La Secretaría de Seguridad Ciudadana (SSC) desplegó una barrera con una grúa, un camión de caballería, dovelas de concreto y cientos de policías equipados con material antimotines y extintores, cerrando la circulación en la avenida. Frente a esta barrera, un contingente de personas vestidas de blanco formó una “valla humana” para limitar el paso de los manifestantes.
Ante esta “barrera humana de funcionarios vestidos de civil”, la CNTE decidió mantener distancia para evitar confrontaciones. Desde un megáfono, sus dirigentes aseguraron: “No vamos a caer en la confrontación”. Además, un cordón de seguridad integrado por maestras y maestros encabezó la movilización para evitar la infiltración de personas ajenas al movimiento.
Un grupo conocido como el “bloque negro” permaneció más cerca del bloqueo policial, mientras que organizaciones solidarias pidieron a la “valla de paz” que se retirara. Sin embargo, las personas vestidas de blanco se negaron y respondieron con gritos de “¡Queremos paz!”.
La marcha comenzó horas antes, partiendo desde la calzada de Tlalpan a la altura de Tasqueña, con la intención de llegar al Estadio Ciudad de México antes del inicio del Mundial de Futbol. La movilización fue encabezada por dirigentes de la Sección 22 de Oaxaca, Yenny Aracely Pérez; de la Sección 14 de Guerrero, Elvira Veleces; de la Sección 34 de Zacatecas, Filiberto Frausto; y de la Sección 9 de la Ciudad de México, Pedro Hernández, en el marco del undécimo día de su huelga nacional.
Los manifestantes avanzaron lentamente, coreando consignas como “¡Cuidado con Guerrero, estado guerrillero!” y “¡Claudia, entiende, la educación no se vende!”, para permitir que más profesores se sumaran al contingente.

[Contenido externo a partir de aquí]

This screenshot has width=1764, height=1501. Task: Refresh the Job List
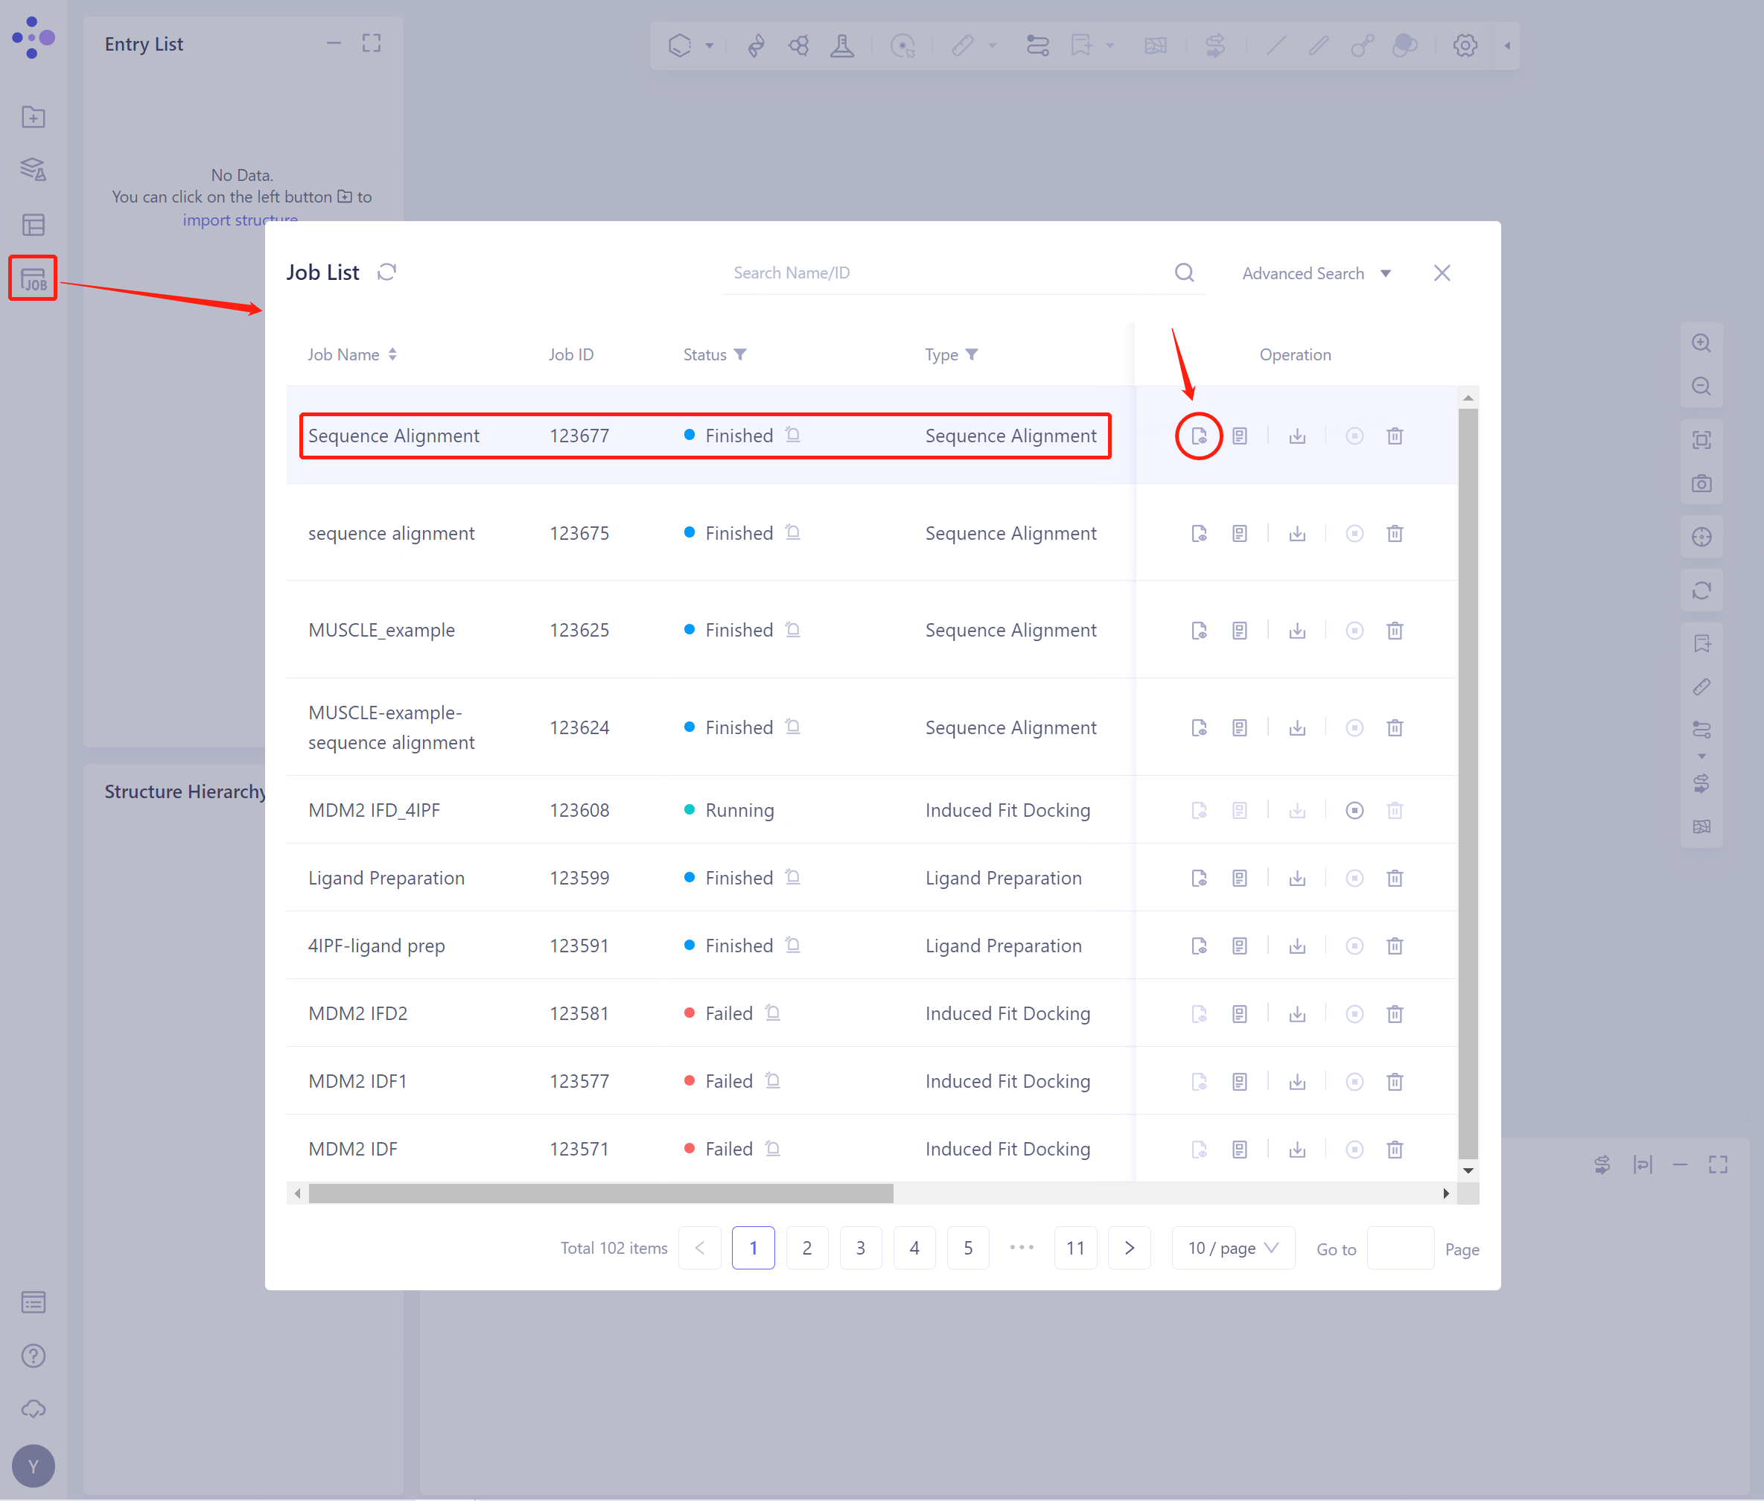[x=387, y=272]
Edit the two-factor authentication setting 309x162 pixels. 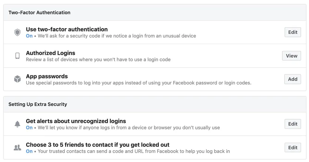(293, 32)
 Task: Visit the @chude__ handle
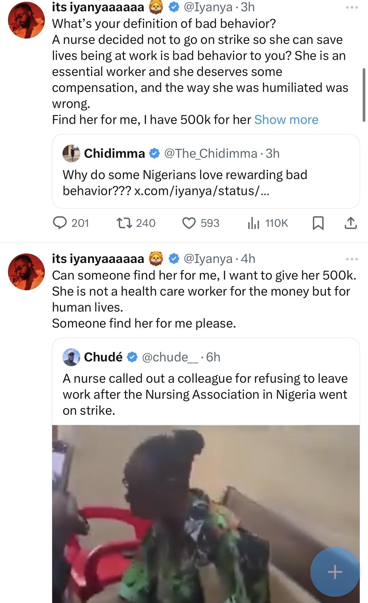170,357
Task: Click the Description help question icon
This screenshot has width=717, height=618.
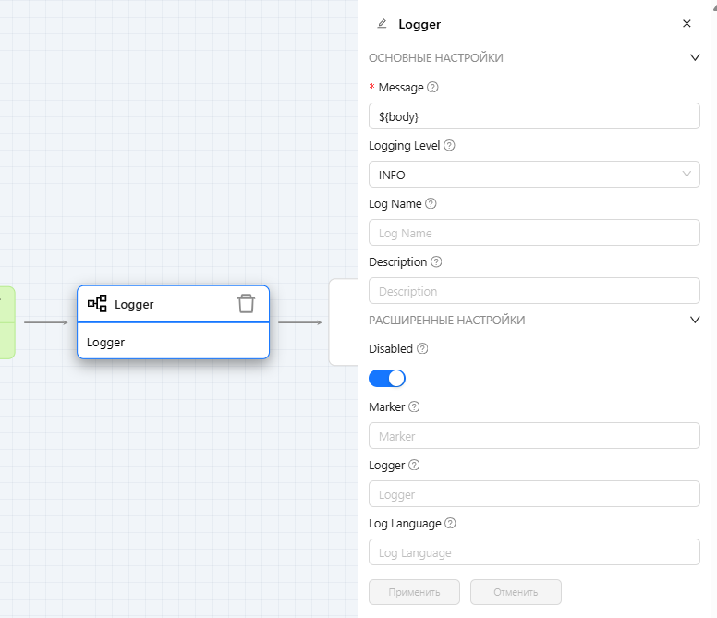Action: click(436, 262)
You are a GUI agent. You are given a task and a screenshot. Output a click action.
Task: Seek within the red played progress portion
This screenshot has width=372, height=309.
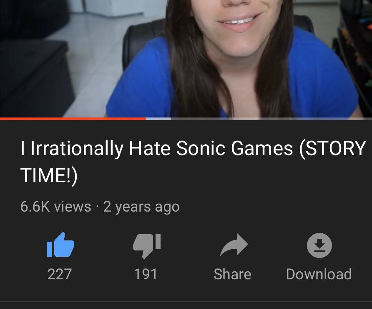click(x=73, y=118)
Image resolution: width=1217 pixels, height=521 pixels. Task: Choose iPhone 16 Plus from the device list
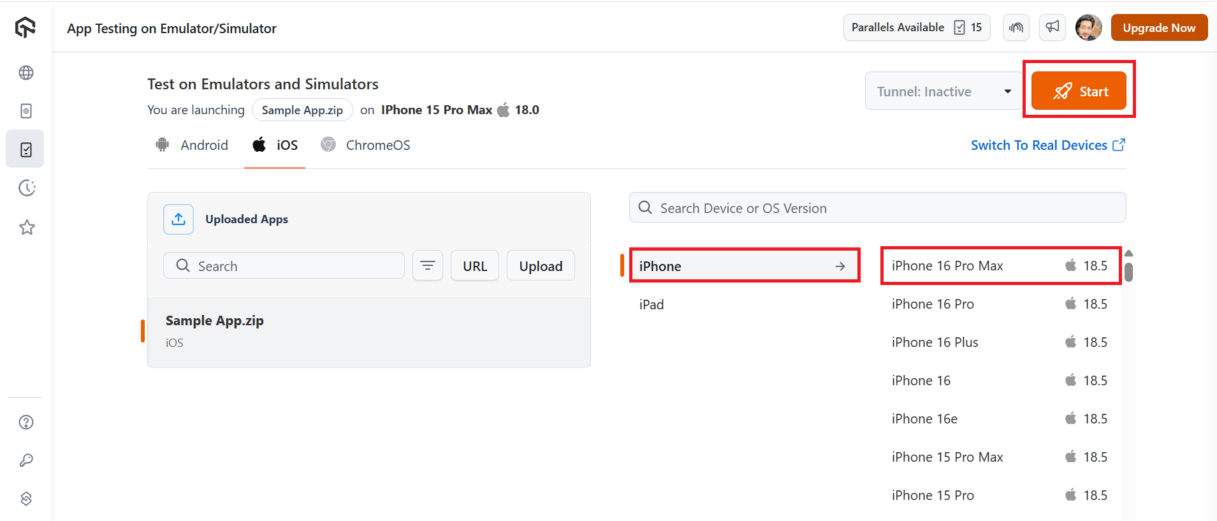[x=935, y=342]

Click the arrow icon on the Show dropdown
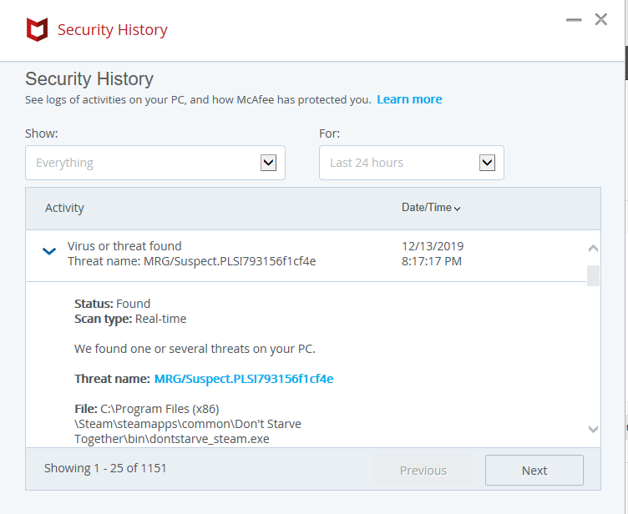tap(268, 163)

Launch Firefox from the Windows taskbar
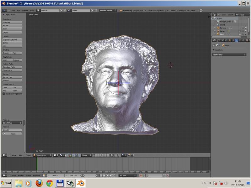click(39, 183)
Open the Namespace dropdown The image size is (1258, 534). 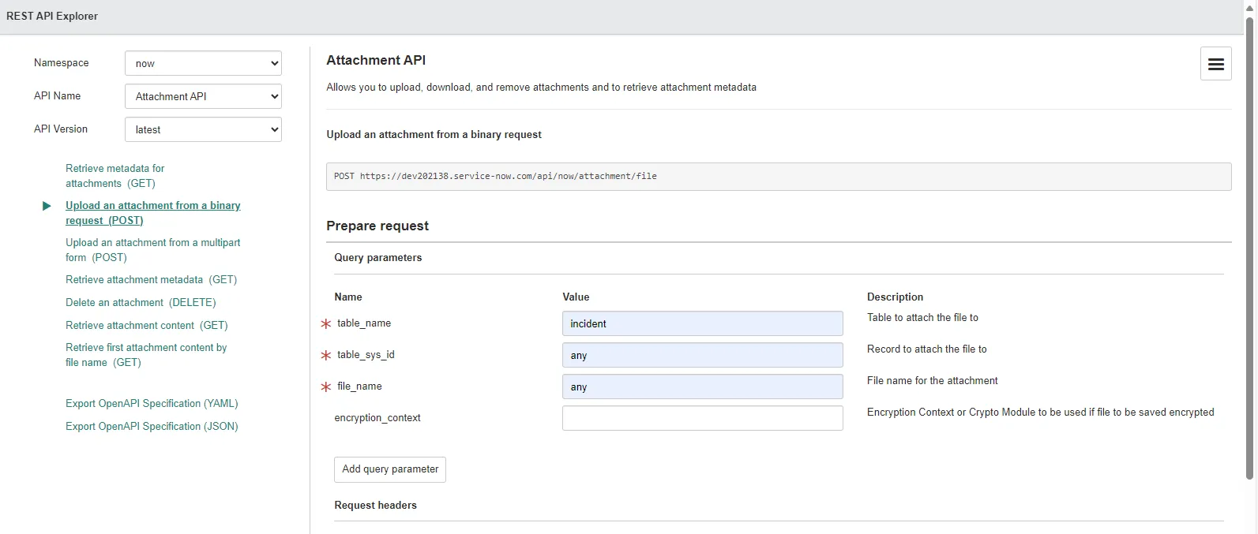pyautogui.click(x=203, y=63)
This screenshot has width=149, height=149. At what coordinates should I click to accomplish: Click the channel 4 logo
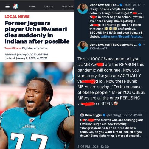tap(16, 7)
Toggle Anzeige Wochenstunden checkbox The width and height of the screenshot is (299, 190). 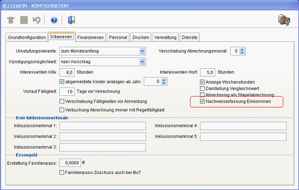(202, 82)
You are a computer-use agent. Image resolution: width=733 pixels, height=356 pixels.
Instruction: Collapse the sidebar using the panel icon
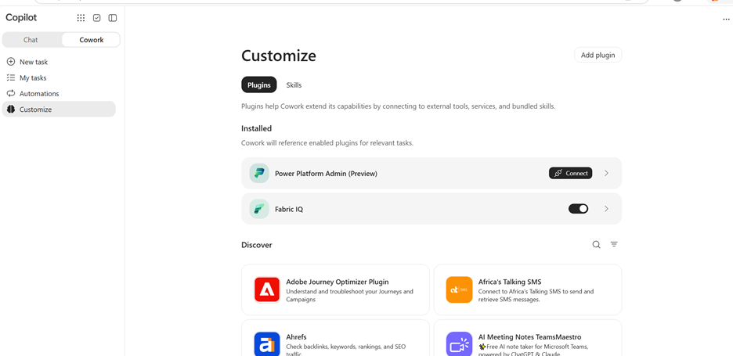[x=113, y=18]
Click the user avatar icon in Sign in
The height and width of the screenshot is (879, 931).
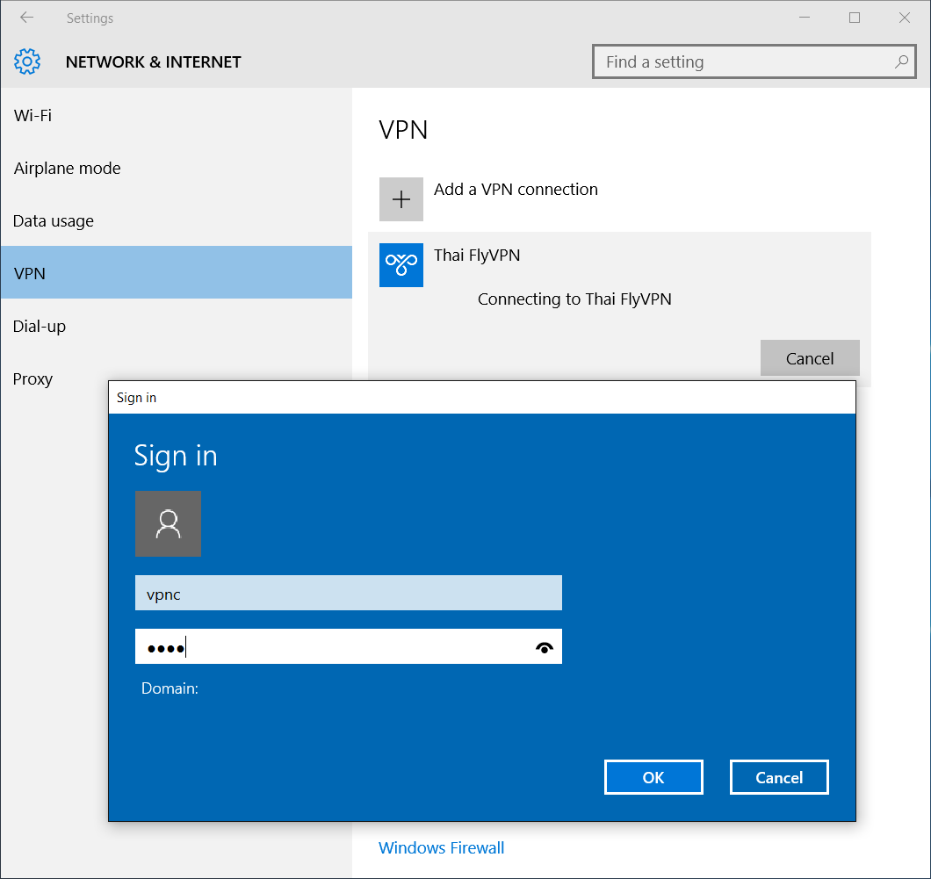point(168,523)
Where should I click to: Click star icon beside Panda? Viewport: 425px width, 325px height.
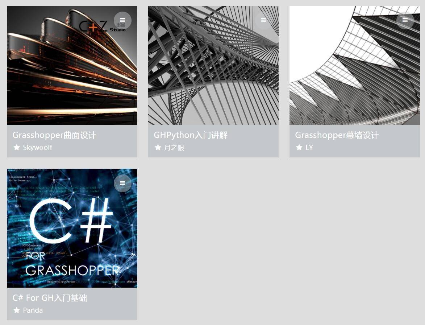click(17, 310)
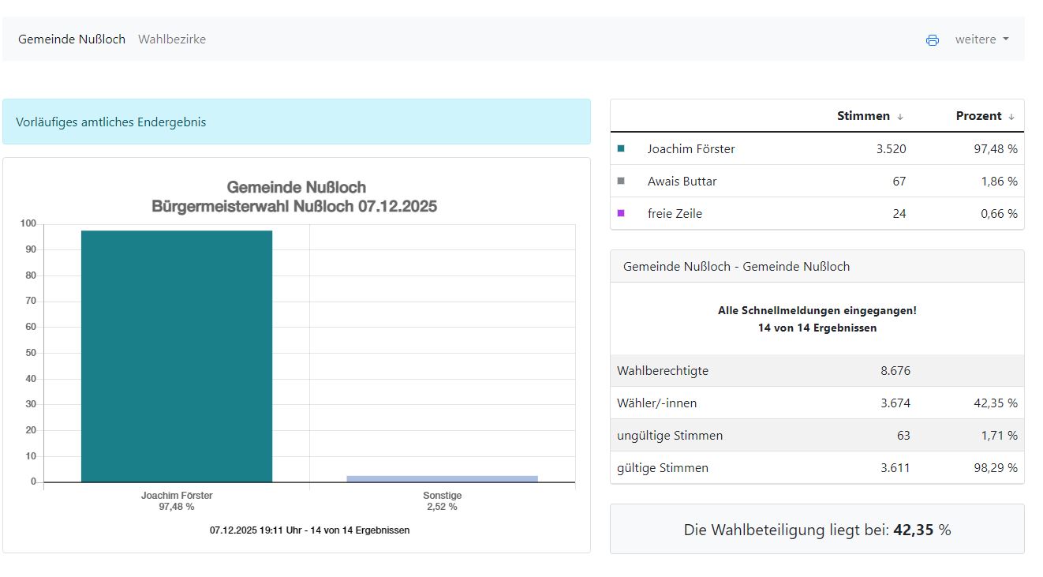Click the printer icon
Screen dimensions: 1043x577
(932, 39)
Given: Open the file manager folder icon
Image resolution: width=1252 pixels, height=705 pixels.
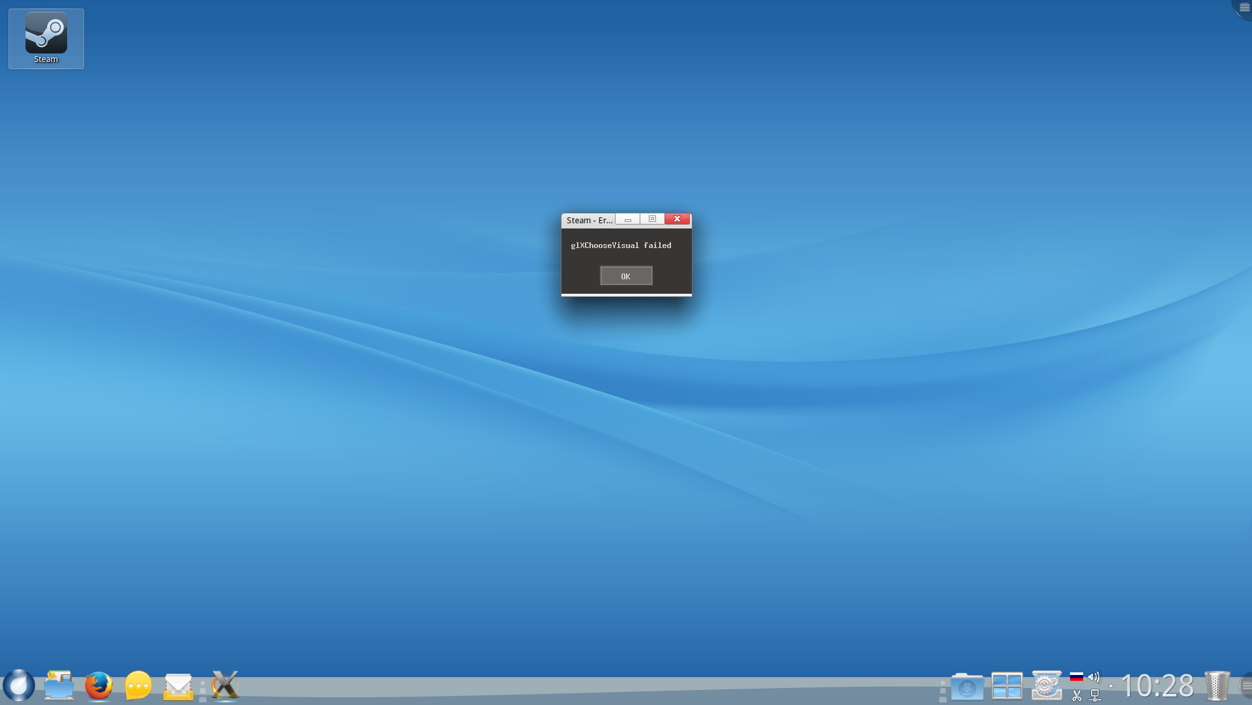Looking at the screenshot, I should point(59,685).
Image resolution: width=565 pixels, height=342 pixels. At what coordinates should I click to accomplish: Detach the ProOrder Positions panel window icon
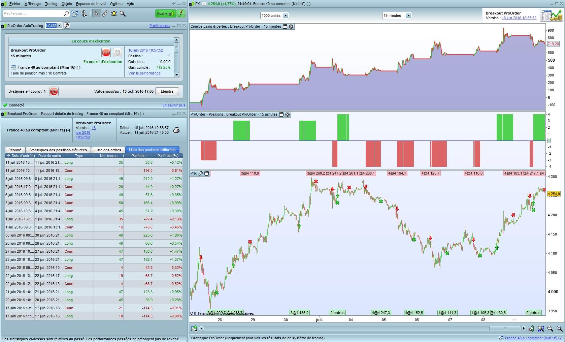coord(281,115)
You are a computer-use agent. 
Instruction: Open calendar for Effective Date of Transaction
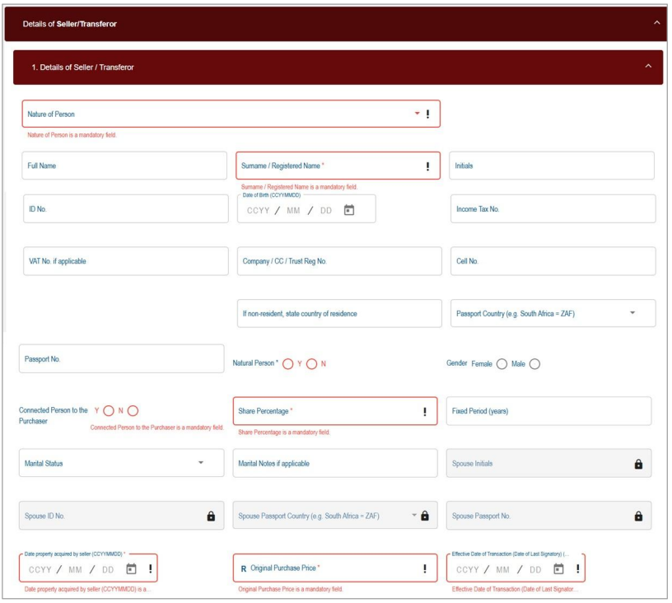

A la altura de la estación Las Torres del Tren Ligero, otro grupo de organizaciones sociales se unió a la movilización. En ese punto, se realizaron pintas con la leyenda “+130,000 desaparecidos” en el exterior de la estación, un contraste marcado con el ambiente festivo del Mundial, donde aficionados con playeras de México y Sudáfrica celebraban al otro lado de la barda perimetral.
La protesta también enfrentó dificultades logísticas, ya que algunos maestros tuvieron problemas para llegar debido a la suspensión de rutas de transporte público y al cierre vehicular desde el cruce con Churubusco.
Este bloqueo y la respuesta policial evidencian la tensión entre la protesta social y la seguridad en espacios públicos, justo en un día donde la ciudad se prepara para un evento global que atrae miles de visitantes. Para Puebla y otras ciudades, la experiencia subraya la necesidad de pensar en movilidad urbana que permita manifestaciones pacíficas sin afectar la calidad de vida ni la conectividad de la población.